#### What is asked
Copy out all of the entries below, substituting "Goal" for every occurrence of "Instruction" and leaving all other text unchanged.

#### Records for processing
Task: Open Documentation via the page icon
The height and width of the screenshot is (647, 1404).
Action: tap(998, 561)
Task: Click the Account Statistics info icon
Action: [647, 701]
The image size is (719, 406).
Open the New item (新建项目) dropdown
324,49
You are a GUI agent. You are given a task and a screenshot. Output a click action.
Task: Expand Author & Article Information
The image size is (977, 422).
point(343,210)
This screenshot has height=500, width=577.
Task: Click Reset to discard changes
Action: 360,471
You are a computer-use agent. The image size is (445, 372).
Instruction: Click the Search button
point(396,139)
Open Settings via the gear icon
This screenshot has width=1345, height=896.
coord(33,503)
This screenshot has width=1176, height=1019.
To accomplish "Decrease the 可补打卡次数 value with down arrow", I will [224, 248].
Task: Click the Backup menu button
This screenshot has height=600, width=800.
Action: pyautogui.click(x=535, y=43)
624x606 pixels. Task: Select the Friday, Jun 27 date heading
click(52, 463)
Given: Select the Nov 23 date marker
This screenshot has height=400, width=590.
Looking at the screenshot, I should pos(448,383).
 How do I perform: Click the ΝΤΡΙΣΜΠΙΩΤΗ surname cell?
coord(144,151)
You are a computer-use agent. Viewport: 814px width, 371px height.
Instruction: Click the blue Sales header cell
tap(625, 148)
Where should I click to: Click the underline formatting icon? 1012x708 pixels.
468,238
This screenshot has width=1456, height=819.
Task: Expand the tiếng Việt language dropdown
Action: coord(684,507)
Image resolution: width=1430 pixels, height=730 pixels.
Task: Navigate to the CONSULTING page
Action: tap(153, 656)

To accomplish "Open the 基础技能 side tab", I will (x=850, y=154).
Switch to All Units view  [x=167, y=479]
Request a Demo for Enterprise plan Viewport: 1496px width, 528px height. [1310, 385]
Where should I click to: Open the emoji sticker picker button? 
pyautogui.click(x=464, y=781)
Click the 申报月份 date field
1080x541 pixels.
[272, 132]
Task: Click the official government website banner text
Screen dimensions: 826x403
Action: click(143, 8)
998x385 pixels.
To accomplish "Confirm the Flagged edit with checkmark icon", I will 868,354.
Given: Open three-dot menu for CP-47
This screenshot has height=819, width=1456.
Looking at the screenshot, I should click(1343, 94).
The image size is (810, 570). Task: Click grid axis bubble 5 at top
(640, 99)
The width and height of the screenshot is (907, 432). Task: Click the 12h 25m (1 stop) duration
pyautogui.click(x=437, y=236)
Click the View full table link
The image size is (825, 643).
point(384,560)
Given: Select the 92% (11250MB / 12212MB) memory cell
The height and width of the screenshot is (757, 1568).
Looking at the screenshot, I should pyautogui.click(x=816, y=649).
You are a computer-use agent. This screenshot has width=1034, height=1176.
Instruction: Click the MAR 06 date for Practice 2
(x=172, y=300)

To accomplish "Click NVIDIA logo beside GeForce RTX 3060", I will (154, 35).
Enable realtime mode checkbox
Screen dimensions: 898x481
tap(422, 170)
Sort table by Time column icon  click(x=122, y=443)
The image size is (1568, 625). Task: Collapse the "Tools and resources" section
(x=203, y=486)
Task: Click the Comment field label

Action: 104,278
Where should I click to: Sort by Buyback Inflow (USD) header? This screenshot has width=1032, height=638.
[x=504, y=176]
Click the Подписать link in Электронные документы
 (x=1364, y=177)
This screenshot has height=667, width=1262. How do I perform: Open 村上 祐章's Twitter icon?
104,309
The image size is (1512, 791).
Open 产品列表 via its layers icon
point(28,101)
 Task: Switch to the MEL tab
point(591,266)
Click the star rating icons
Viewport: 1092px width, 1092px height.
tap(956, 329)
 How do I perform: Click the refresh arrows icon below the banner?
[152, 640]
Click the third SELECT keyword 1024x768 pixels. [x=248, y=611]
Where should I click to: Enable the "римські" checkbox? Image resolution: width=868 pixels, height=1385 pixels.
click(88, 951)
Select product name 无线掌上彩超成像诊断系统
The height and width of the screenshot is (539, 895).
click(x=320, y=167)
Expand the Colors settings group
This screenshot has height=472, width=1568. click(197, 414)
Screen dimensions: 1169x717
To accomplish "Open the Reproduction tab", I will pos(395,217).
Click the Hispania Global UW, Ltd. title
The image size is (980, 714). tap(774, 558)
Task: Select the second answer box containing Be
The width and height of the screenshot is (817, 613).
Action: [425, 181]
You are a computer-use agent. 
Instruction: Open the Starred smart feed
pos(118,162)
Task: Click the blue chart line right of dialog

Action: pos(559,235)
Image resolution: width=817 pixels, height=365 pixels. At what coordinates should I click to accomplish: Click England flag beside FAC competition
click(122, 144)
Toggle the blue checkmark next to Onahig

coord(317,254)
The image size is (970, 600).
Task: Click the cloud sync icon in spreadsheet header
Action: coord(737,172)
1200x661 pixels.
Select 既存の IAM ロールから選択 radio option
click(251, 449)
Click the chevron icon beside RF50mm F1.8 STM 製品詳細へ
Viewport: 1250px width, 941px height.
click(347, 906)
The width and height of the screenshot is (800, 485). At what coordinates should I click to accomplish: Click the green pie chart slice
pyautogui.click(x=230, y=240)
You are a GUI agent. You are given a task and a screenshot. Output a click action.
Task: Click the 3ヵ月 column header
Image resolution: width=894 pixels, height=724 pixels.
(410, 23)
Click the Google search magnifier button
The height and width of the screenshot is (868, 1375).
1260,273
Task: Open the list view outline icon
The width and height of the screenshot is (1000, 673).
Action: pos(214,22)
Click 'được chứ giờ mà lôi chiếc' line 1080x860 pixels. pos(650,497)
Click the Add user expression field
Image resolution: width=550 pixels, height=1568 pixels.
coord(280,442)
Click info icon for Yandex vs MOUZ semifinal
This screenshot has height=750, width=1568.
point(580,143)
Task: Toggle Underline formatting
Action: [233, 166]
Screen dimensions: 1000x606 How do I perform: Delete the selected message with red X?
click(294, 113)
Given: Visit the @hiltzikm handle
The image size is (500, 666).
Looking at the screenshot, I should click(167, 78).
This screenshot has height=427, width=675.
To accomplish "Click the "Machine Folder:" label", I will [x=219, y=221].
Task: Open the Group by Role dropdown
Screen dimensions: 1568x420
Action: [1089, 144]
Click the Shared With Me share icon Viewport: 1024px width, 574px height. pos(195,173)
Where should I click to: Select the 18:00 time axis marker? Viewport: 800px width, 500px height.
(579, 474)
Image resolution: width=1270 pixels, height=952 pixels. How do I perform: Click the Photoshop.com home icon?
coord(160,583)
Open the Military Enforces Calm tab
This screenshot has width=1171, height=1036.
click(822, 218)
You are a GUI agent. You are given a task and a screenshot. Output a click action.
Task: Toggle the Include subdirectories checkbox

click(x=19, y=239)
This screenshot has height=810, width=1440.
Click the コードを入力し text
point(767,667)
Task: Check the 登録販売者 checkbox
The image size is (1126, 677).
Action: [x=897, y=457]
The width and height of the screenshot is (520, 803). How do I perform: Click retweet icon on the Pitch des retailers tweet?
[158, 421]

#### Complete output
Task: Open Documentation via the page icon
The height and width of the screenshot is (647, 1404).
Action: tap(998, 561)
Task: Click the Account Statistics info icon
Action: [647, 701]
The image size is (719, 406).
Open the New item (新建项目) dropdown
324,49
You are a GUI agent. You are given a task and a screenshot. Output a click action.
Task: Expand Author & Article Information
The image size is (977, 422).
point(343,210)
This screenshot has height=500, width=577.
Task: Click Reset to discard changes
Action: 360,471
You are a computer-use agent. The image size is (445, 372).
Goal: Click the Search button
point(396,139)
Open Settings via the gear icon
This screenshot has width=1345, height=896.
coord(33,503)
This screenshot has width=1176, height=1019.
To accomplish "Decrease the 可补打卡次数 value with down arrow", I will [224, 248].
Task: Click the Backup menu button
This screenshot has height=600, width=800.
Action: pyautogui.click(x=535, y=43)
624x606 pixels. Task: Select the Friday, Jun 27 date heading
click(52, 463)
Given: Select the Nov 23 date marker
This screenshot has height=400, width=590.
Looking at the screenshot, I should pos(448,383).
 How do I perform: Click the ΝΤΡΙΣΜΠΙΩΤΗ surname cell?
coord(144,151)
You are a computer-use agent. Viewport: 814px width, 371px height.
Goal: Click the blue Sales header cell
tap(625, 148)
Where should I click to: Click the underline formatting icon? 1012x708 pixels.
468,238
This screenshot has width=1456, height=819.
Task: Expand the tiếng Việt language dropdown
Action: coord(684,507)
Image resolution: width=1430 pixels, height=730 pixels.
Task: Navigate to the CONSULTING page
Action: tap(153, 656)

To accomplish "Open the 基础技能 side tab", I will (x=850, y=154).
Switch to All Units view  [x=167, y=479]
Request a Demo for Enterprise plan Viewport: 1496px width, 528px height. [1310, 385]
Where should I click to: Open the emoji sticker picker button? 
pyautogui.click(x=464, y=781)
Click the 申报月份 date field
1080x541 pixels.
[272, 132]
Task: Click the official government website banner text
Screen dimensions: 826x403
Action: click(143, 8)
998x385 pixels.
To accomplish "Confirm the Flagged edit with checkmark icon", I will 868,354.
Given: Open three-dot menu for CP-47
This screenshot has height=819, width=1456.
Looking at the screenshot, I should click(1343, 94).
The image size is (810, 570). Task: Click grid axis bubble 5 at top
(640, 99)
The width and height of the screenshot is (907, 432). Task: Click the 12h 25m (1 stop) duration
pyautogui.click(x=437, y=236)
Click the View full table link
The image size is (825, 643).
point(384,560)
Given: Select the 92% (11250MB / 12212MB) memory cell
The height and width of the screenshot is (757, 1568).
Looking at the screenshot, I should pyautogui.click(x=816, y=649).
You are a computer-use agent. This screenshot has width=1034, height=1176.
Goal: Click the MAR 06 date for Practice 2
(x=172, y=300)

To accomplish "Click NVIDIA logo beside GeForce RTX 3060", I will (154, 35).
Enable realtime mode checkbox
Screen dimensions: 898x481
tap(422, 170)
Sort table by Time column icon  click(x=122, y=443)
The image size is (1568, 625). Task: Collapse the "Tools and resources" section
(x=203, y=486)
Task: Click the Comment field label

Action: 104,278
Where should I click to: Sort by Buyback Inflow (USD) header? This screenshot has width=1032, height=638.
[x=504, y=176]
Click the Подписать link in Электронные документы
 (x=1364, y=177)
This screenshot has height=667, width=1262. How do I perform: Open 村上 祐章's Twitter icon?
104,309
The image size is (1512, 791).
Open 产品列表 via its layers icon
point(28,101)
 Task: Switch to the MEL tab
point(591,266)
Click the star rating icons
Viewport: 1092px width, 1092px height.
tap(956, 329)
 How do I perform: Click the refresh arrows icon below the banner?
[152, 640]
Click the third SELECT keyword 1024x768 pixels. [x=248, y=611]
Where should I click to: Enable the "римські" checkbox? Image resolution: width=868 pixels, height=1385 pixels.
click(88, 951)
Select product name 无线掌上彩超成像诊断系统
The height and width of the screenshot is (539, 895).
click(x=320, y=167)
Expand the Colors settings group
This screenshot has height=472, width=1568. click(197, 414)
Screen dimensions: 1169x717
To accomplish "Open the Reproduction tab", I will pos(395,217).
Click the Hispania Global UW, Ltd. title
The image size is (980, 714). tap(774, 558)
Task: Select the second answer box containing Be
The width and height of the screenshot is (817, 613).
Action: [425, 181]
You are a computer-use agent. 
Goal: Open the Starred smart feed
pos(118,162)
Task: Click the blue chart line right of dialog

Action: pos(559,235)
Image resolution: width=817 pixels, height=365 pixels. At what coordinates should I click to accomplish: Click England flag beside FAC competition
click(122, 144)
Toggle the blue checkmark next to Onahig

coord(317,254)
The image size is (970, 600).
Task: Click the cloud sync icon in spreadsheet header
Action: coord(737,172)
1200x661 pixels.
Select 既存の IAM ロールから選択 radio option
click(251, 449)
Click the chevron icon beside RF50mm F1.8 STM 製品詳細へ
Viewport: 1250px width, 941px height.
click(347, 906)
The width and height of the screenshot is (800, 485). At what coordinates should I click to accomplish: Click the green pie chart slice
pyautogui.click(x=230, y=240)
You are a GUI agent. You are given a task and a screenshot. Output a click action.
Task: Click the 3ヵ月 column header
Image resolution: width=894 pixels, height=724 pixels.
(410, 23)
Click the Google search magnifier button
The height and width of the screenshot is (868, 1375).
1260,273
Task: Open the list view outline icon
The width and height of the screenshot is (1000, 673).
Action: pos(214,22)
Click 'được chứ giờ mà lôi chiếc' line 1080x860 pixels. pos(650,497)
Click the Add user expression field
Image resolution: width=550 pixels, height=1568 pixels.
coord(280,442)
Click info icon for Yandex vs MOUZ semifinal
This screenshot has height=750, width=1568.
point(580,143)
Task: Toggle Underline formatting
Action: [233, 166]
Screen dimensions: 1000x606 How do I perform: Delete the selected message with red X?
click(294, 113)
Given: Visit the @hiltzikm handle
The image size is (500, 666).
Looking at the screenshot, I should click(167, 78).
This screenshot has height=427, width=675.
To accomplish "Click the "Machine Folder:" label", I will [x=219, y=221].
Task: Open the Group by Role dropdown
Screen dimensions: 1568x420
Action: [1089, 144]
Click the Shared With Me share icon Viewport: 1024px width, 574px height. pos(195,173)
Where should I click to: Select the 18:00 time axis marker? Viewport: 800px width, 500px height.
(579, 474)
Image resolution: width=1270 pixels, height=952 pixels. How do I perform: Click the Photoshop.com home icon?
coord(160,583)
Open the Military Enforces Calm tab
This screenshot has width=1171, height=1036.
click(822, 218)
You are a GUI agent. You are given a task and a screenshot. Output a click action.
Task: Toggle the Include subdirectories checkbox

click(x=19, y=239)
This screenshot has height=810, width=1440.
Click the コードを入力し text
point(767,667)
Task: Check the 登録販売者 checkbox
The image size is (1126, 677).
Action: [x=897, y=457]
The width and height of the screenshot is (520, 803). How do I perform: Click retweet icon on the Pitch des retailers tweet?
[158, 421]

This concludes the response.